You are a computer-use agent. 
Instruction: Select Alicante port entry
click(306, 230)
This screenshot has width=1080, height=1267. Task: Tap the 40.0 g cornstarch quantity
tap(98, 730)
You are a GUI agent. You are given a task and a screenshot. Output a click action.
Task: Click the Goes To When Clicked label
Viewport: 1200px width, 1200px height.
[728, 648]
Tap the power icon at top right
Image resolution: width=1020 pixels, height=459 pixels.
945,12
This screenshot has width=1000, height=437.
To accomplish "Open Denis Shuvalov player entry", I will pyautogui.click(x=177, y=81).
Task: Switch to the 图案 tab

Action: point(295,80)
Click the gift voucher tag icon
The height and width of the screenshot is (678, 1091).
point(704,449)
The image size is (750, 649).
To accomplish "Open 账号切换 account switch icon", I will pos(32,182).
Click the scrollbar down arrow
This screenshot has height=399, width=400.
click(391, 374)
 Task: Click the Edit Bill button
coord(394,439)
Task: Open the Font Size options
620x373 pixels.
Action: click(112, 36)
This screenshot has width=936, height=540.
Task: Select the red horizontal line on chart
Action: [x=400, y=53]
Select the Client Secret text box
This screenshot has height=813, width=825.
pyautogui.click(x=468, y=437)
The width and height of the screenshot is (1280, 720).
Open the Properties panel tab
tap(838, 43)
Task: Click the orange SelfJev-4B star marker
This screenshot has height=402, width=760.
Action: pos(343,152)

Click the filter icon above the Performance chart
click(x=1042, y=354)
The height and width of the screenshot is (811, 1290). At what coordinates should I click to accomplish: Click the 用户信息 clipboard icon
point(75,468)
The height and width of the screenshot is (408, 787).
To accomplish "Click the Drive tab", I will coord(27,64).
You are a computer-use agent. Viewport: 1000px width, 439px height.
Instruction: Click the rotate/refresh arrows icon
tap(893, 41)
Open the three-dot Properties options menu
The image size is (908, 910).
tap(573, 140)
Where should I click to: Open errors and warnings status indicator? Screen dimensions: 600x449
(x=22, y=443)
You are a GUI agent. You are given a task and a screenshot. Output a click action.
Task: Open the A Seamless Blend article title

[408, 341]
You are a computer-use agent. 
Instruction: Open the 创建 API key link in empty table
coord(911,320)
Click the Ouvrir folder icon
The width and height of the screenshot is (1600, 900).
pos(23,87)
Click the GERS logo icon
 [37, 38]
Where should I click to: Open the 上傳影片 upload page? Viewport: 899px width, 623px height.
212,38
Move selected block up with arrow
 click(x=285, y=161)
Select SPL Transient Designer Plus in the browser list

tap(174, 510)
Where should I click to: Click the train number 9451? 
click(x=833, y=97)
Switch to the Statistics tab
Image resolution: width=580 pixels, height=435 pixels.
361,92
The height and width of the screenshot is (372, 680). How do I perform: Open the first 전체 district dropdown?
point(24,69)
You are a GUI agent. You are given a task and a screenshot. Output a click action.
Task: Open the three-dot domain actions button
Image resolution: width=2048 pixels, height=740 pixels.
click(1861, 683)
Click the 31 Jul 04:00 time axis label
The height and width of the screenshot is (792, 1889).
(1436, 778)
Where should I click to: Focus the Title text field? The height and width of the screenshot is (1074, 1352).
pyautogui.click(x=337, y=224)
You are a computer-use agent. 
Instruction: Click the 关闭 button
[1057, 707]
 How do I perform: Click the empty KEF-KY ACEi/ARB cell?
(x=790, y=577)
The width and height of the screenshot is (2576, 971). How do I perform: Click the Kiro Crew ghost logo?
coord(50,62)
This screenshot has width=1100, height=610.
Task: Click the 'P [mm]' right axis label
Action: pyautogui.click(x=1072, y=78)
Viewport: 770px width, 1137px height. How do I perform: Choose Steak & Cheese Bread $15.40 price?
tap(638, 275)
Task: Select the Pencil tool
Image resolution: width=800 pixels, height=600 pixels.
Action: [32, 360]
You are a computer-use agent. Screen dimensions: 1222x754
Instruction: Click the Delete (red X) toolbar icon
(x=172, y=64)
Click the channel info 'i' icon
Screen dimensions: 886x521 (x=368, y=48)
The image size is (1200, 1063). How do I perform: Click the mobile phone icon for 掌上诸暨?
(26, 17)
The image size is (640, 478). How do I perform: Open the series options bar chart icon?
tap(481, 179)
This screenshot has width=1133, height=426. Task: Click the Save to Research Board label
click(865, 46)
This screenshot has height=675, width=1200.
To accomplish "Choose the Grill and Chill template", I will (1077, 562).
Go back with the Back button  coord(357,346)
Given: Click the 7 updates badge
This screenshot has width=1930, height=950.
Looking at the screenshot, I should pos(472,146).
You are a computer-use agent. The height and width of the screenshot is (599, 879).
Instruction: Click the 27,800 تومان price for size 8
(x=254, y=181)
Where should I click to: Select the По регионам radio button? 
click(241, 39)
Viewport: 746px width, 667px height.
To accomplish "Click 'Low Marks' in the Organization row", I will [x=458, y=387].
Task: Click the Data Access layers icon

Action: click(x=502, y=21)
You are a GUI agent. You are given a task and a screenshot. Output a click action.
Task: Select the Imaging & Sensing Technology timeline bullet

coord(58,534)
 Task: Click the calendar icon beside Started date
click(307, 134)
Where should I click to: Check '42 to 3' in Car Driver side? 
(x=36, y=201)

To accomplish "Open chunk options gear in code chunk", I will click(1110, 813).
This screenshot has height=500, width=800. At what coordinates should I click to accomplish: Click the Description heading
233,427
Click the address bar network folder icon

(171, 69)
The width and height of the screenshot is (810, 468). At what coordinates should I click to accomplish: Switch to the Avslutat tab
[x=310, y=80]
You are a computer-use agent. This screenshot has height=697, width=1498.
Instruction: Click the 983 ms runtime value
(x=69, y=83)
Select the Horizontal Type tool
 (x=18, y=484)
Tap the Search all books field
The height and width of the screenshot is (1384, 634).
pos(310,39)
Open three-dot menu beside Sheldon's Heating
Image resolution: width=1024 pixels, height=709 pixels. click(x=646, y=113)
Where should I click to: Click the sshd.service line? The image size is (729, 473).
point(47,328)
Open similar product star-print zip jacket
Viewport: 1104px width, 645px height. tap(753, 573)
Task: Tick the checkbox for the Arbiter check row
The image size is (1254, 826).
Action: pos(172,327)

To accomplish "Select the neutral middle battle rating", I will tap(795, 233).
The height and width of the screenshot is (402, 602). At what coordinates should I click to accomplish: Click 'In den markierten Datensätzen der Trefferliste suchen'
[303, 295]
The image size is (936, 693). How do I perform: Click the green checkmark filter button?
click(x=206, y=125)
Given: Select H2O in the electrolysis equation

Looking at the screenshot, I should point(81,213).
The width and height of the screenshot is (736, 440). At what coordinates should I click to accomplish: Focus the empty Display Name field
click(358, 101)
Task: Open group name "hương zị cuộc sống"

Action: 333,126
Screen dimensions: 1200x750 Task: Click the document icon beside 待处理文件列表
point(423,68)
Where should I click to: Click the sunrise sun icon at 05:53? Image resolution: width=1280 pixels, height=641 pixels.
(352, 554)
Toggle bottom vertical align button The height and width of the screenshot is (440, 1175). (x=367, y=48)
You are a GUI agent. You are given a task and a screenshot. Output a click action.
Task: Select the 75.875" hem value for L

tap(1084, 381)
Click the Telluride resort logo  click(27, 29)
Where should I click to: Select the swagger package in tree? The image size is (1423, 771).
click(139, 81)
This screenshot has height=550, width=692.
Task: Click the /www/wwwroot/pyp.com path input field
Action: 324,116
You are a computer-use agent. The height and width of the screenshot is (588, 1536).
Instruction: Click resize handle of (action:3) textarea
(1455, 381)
+ + + + +
§ **Work to be completed**: Please reproduce each record precisely as written.

§ **Answer to this exercise**:
You are a computer-use agent. 
Instruction: Select Alicante port entry
click(306, 230)
This screenshot has width=1080, height=1267. Task: Tap the 40.0 g cornstarch quantity
tap(98, 730)
You are a GUI agent. You are given a task and a screenshot. Output a click action.
Task: Click the Goes To When Clicked label
Viewport: 1200px width, 1200px height.
[728, 648]
Tap the power icon at top right
Image resolution: width=1020 pixels, height=459 pixels.
945,12
This screenshot has width=1000, height=437.
To accomplish "Open Denis Shuvalov player entry", I will pyautogui.click(x=177, y=81).
Task: Switch to the 图案 tab

Action: point(295,80)
Click the gift voucher tag icon
The height and width of the screenshot is (678, 1091).
point(704,449)
The image size is (750, 649).
To accomplish "Open 账号切换 account switch icon", I will pos(32,182).
Click the scrollbar down arrow
This screenshot has height=399, width=400.
click(391, 374)
 Task: Click the Edit Bill button
coord(394,439)
Task: Open the Font Size options
620x373 pixels.
Action: click(112, 36)
This screenshot has width=936, height=540.
Task: Select the red horizontal line on chart
Action: [x=400, y=53]
Select the Client Secret text box
This screenshot has height=813, width=825.
pyautogui.click(x=468, y=437)
The width and height of the screenshot is (1280, 720).
Open the Properties panel tab
tap(838, 43)
Task: Click the orange SelfJev-4B star marker
This screenshot has height=402, width=760.
Action: pos(343,152)

Click the filter icon above the Performance chart
click(x=1042, y=354)
The height and width of the screenshot is (811, 1290). At what coordinates should I click to accomplish: Click the 用户信息 clipboard icon
point(75,468)
The height and width of the screenshot is (408, 787).
To accomplish "Click the Drive tab", I will coord(27,64).
You are a computer-use agent. Viewport: 1000px width, 439px height.
Instruction: Click the rotate/refresh arrows icon
tap(893, 41)
Open the three-dot Properties options menu
The image size is (908, 910).
tap(573, 140)
Where should I click to: Open errors and warnings status indicator? Screen dimensions: 600x449
(x=22, y=443)
You are a GUI agent. You are given a task and a screenshot. Output a click action.
Task: Open the A Seamless Blend article title

[408, 341]
You are a computer-use agent. 
Instruction: Open the 创建 API key link in empty table
coord(911,320)
Click the Ouvrir folder icon
The width and height of the screenshot is (1600, 900).
pos(23,87)
Click the GERS logo icon
 [37, 38]
Where should I click to: Open the 上傳影片 upload page? Viewport: 899px width, 623px height.
212,38
Move selected block up with arrow
 click(x=285, y=161)
Select SPL Transient Designer Plus in the browser list

tap(174, 510)
Where should I click to: Click the train number 9451? 
click(x=833, y=97)
Switch to the Statistics tab
Image resolution: width=580 pixels, height=435 pixels.
361,92
The height and width of the screenshot is (372, 680). How do I perform: Open the first 전체 district dropdown?
point(24,69)
You are a GUI agent. You are given a task and a screenshot. Output a click action.
Task: Open the three-dot domain actions button
Image resolution: width=2048 pixels, height=740 pixels.
click(1861, 683)
Click the 31 Jul 04:00 time axis label
The height and width of the screenshot is (792, 1889).
(1436, 778)
Where should I click to: Focus the Title text field? The height and width of the screenshot is (1074, 1352).
pyautogui.click(x=337, y=224)
You are a computer-use agent. 
Instruction: Click the 关闭 button
[1057, 707]
 How do I perform: Click the empty KEF-KY ACEi/ARB cell?
(x=790, y=577)
The width and height of the screenshot is (2576, 971). How do I perform: Click the Kiro Crew ghost logo?
coord(50,62)
This screenshot has width=1100, height=610.
Task: Click the 'P [mm]' right axis label
Action: pyautogui.click(x=1072, y=78)
Viewport: 770px width, 1137px height. How do I perform: Choose Steak & Cheese Bread $15.40 price?
tap(638, 275)
Task: Select the Pencil tool
Image resolution: width=800 pixels, height=600 pixels.
Action: [32, 360]
You are a computer-use agent. Screen dimensions: 1222x754
Instruction: Click the Delete (red X) toolbar icon
(x=172, y=64)
Click the channel info 'i' icon
Screen dimensions: 886x521 (x=368, y=48)
The image size is (1200, 1063). How do I perform: Click the mobile phone icon for 掌上诸暨?
(26, 17)
The image size is (640, 478). How do I perform: Open the series options bar chart icon?
tap(481, 179)
This screenshot has width=1133, height=426. Task: Click the Save to Research Board label
click(865, 46)
This screenshot has height=675, width=1200.
To accomplish "Choose the Grill and Chill template", I will (1077, 562).
Go back with the Back button  coord(357,346)
Given: Click the 7 updates badge
This screenshot has width=1930, height=950.
Looking at the screenshot, I should pos(472,146).
You are a computer-use agent. The height and width of the screenshot is (599, 879).
Instruction: Click the 27,800 تومان price for size 8
(x=254, y=181)
Where should I click to: Select the По регионам radio button? 
click(241, 39)
Viewport: 746px width, 667px height.
To accomplish "Click 'Low Marks' in the Organization row", I will [x=458, y=387].
Task: Click the Data Access layers icon

Action: click(x=502, y=21)
You are a GUI agent. You are given a task and a screenshot. Output a click action.
Task: Select the Imaging & Sensing Technology timeline bullet

coord(58,534)
 Task: Click the calendar icon beside Started date
click(307, 134)
Where should I click to: Check '42 to 3' in Car Driver side? 
(x=36, y=201)

To accomplish "Open chunk options gear in code chunk", I will click(1110, 813).
This screenshot has height=500, width=800. At what coordinates should I click to accomplish: Click the Description heading
233,427
Click the address bar network folder icon

(171, 69)
The width and height of the screenshot is (810, 468). At what coordinates should I click to accomplish: Switch to the Avslutat tab
[x=310, y=80]
You are a computer-use agent. This screenshot has height=697, width=1498.
Instruction: Click the 983 ms runtime value
(x=69, y=83)
Select the Horizontal Type tool
 (x=18, y=484)
Tap the Search all books field
The height and width of the screenshot is (1384, 634).
pos(310,39)
Open three-dot menu beside Sheldon's Heating
Image resolution: width=1024 pixels, height=709 pixels. click(x=646, y=113)
Where should I click to: Click the sshd.service line? The image size is (729, 473).
point(47,328)
Open similar product star-print zip jacket
Viewport: 1104px width, 645px height. tap(753, 573)
Task: Tick the checkbox for the Arbiter check row
The image size is (1254, 826).
Action: pos(172,327)

To accomplish "Select the neutral middle battle rating", I will tap(795, 233).
The height and width of the screenshot is (402, 602). At what coordinates should I click to accomplish: Click 'In den markierten Datensätzen der Trefferliste suchen'
[303, 295]
The image size is (936, 693). How do I perform: Click the green checkmark filter button?
click(x=206, y=125)
Given: Select H2O in the electrolysis equation

Looking at the screenshot, I should point(81,213).
The width and height of the screenshot is (736, 440). At what coordinates should I click to accomplish: Focus the empty Display Name field
click(358, 101)
Task: Open group name "hương zị cuộc sống"

Action: 333,126
Screen dimensions: 1200x750 Task: Click the document icon beside 待处理文件列表
point(423,68)
Where should I click to: Click the sunrise sun icon at 05:53? Image resolution: width=1280 pixels, height=641 pixels.
(352, 554)
Toggle bottom vertical align button The height and width of the screenshot is (440, 1175). (x=367, y=48)
You are a GUI agent. You are given a task and a screenshot. Output a click action.
Task: Select the 75.875" hem value for L

tap(1084, 381)
Click the Telluride resort logo  click(27, 29)
Where should I click to: Select the swagger package in tree? The image size is (1423, 771).
click(139, 81)
This screenshot has height=550, width=692.
Task: Click the /www/wwwroot/pyp.com path input field
Action: 324,116
You are a computer-use agent. The height and width of the screenshot is (588, 1536).
Instruction: Click resize handle of (action:3) textarea
(1455, 381)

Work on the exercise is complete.